**** Exercise inputs ****

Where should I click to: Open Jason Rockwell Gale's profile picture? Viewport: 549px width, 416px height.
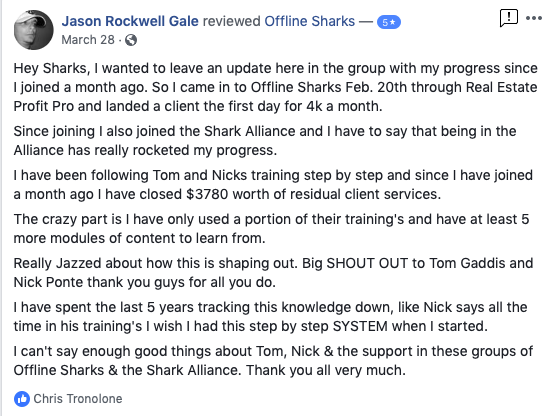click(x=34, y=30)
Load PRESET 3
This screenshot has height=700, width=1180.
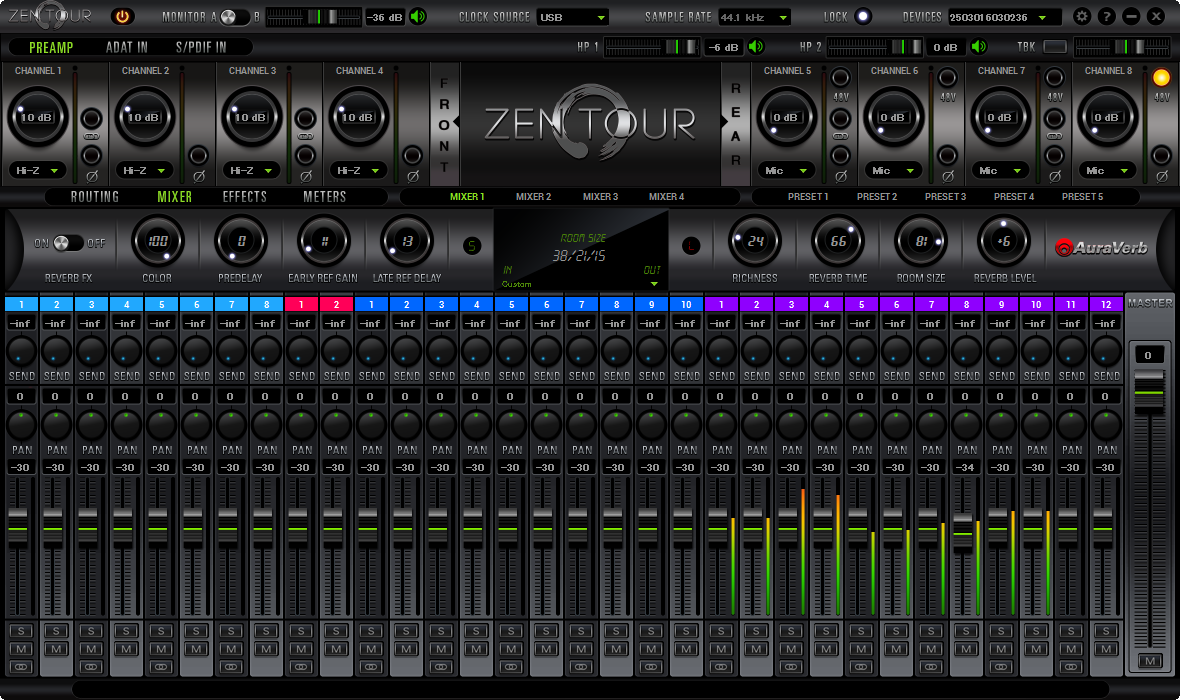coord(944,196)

****

> Work instructions
Can you copy the listing above line for line, without any changes, but leaving out the pictures?

> Output for this task
Where should I click to: Open Jason Rockwell Gale's profile picture? Viewport: 549px width, 416px height.
click(x=34, y=30)
Load PRESET 3
This screenshot has height=700, width=1180.
coord(944,196)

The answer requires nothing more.